▶ [About this task] Only an exact repetition of the entries counts as an answer.

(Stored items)
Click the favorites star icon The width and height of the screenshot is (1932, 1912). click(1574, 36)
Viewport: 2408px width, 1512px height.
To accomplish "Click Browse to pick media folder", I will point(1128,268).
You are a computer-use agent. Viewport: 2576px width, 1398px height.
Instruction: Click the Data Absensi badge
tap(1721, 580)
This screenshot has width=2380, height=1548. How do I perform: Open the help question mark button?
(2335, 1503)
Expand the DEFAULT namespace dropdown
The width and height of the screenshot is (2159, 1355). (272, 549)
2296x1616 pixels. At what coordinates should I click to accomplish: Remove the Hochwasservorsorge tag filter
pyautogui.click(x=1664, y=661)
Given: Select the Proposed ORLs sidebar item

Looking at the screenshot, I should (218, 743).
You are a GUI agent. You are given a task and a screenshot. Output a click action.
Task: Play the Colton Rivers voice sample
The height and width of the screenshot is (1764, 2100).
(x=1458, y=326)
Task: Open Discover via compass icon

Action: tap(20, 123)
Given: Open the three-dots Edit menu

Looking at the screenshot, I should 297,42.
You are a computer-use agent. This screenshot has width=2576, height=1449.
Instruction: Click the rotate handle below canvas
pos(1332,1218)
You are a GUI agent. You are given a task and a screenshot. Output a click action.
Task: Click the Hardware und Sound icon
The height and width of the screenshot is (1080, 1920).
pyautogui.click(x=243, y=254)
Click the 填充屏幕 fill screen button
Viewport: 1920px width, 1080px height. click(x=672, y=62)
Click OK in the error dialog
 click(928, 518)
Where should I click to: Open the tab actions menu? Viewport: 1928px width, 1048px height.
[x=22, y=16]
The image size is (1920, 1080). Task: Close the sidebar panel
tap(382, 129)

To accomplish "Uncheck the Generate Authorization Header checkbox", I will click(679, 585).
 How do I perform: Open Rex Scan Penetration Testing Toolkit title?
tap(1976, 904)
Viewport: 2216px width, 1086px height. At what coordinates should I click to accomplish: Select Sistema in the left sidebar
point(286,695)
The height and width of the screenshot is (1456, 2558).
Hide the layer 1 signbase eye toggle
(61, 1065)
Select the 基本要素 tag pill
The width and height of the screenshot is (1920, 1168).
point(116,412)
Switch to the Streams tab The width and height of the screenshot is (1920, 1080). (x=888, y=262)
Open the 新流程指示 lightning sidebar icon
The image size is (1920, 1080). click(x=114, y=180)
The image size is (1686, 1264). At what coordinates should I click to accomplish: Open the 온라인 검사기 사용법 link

▶ [Solution below]
Click the favorites star icon The width and height of the screenshot is (1932, 1912). click(1574, 36)
Viewport: 2408px width, 1512px height.
To accomplish "Click Browse to pick media folder", I will point(1128,268).
You are a computer-use agent. Viewport: 2576px width, 1398px height.
Instruction: Click the Data Absensi badge
tap(1721, 580)
This screenshot has width=2380, height=1548. How do I perform: Open the help question mark button?
(2335, 1503)
Expand the DEFAULT namespace dropdown
The width and height of the screenshot is (2159, 1355). (272, 549)
2296x1616 pixels. At what coordinates should I click to accomplish: Remove the Hochwasservorsorge tag filter
pyautogui.click(x=1664, y=661)
Given: Select the Proposed ORLs sidebar item

Looking at the screenshot, I should (218, 743).
You are a GUI agent. You are given a task and a screenshot. Output a click action.
Task: Play the Colton Rivers voice sample
The height and width of the screenshot is (1764, 2100).
(x=1458, y=326)
Task: Open Discover via compass icon

Action: tap(20, 123)
Given: Open the three-dots Edit menu

Looking at the screenshot, I should 297,42.
You are a computer-use agent. This screenshot has width=2576, height=1449.
Instruction: Click the rotate handle below canvas
pos(1332,1218)
You are a GUI agent. You are given a task and a screenshot. Output a click action.
Task: Click the Hardware und Sound icon
The height and width of the screenshot is (1080, 1920).
pyautogui.click(x=243, y=254)
Click the 填充屏幕 fill screen button
Viewport: 1920px width, 1080px height. click(x=672, y=62)
Click OK in the error dialog
 click(928, 518)
Where should I click to: Open the tab actions menu? Viewport: 1928px width, 1048px height.
[x=22, y=16]
The image size is (1920, 1080). Task: Close the sidebar panel
tap(382, 129)

To accomplish "Uncheck the Generate Authorization Header checkbox", I will click(679, 585).
 How do I perform: Open Rex Scan Penetration Testing Toolkit title?
tap(1976, 904)
Viewport: 2216px width, 1086px height. At what coordinates should I click to accomplish: Select Sistema in the left sidebar
point(286,695)
The height and width of the screenshot is (1456, 2558).
Hide the layer 1 signbase eye toggle
(61, 1065)
Select the 基本要素 tag pill
The width and height of the screenshot is (1920, 1168).
point(116,412)
Switch to the Streams tab The width and height of the screenshot is (1920, 1080). (x=888, y=262)
Open the 新流程指示 lightning sidebar icon
The image size is (1920, 1080). click(x=114, y=180)
The image size is (1686, 1264). At what coordinates should I click to accomplish: Open the 온라인 검사기 사용법 link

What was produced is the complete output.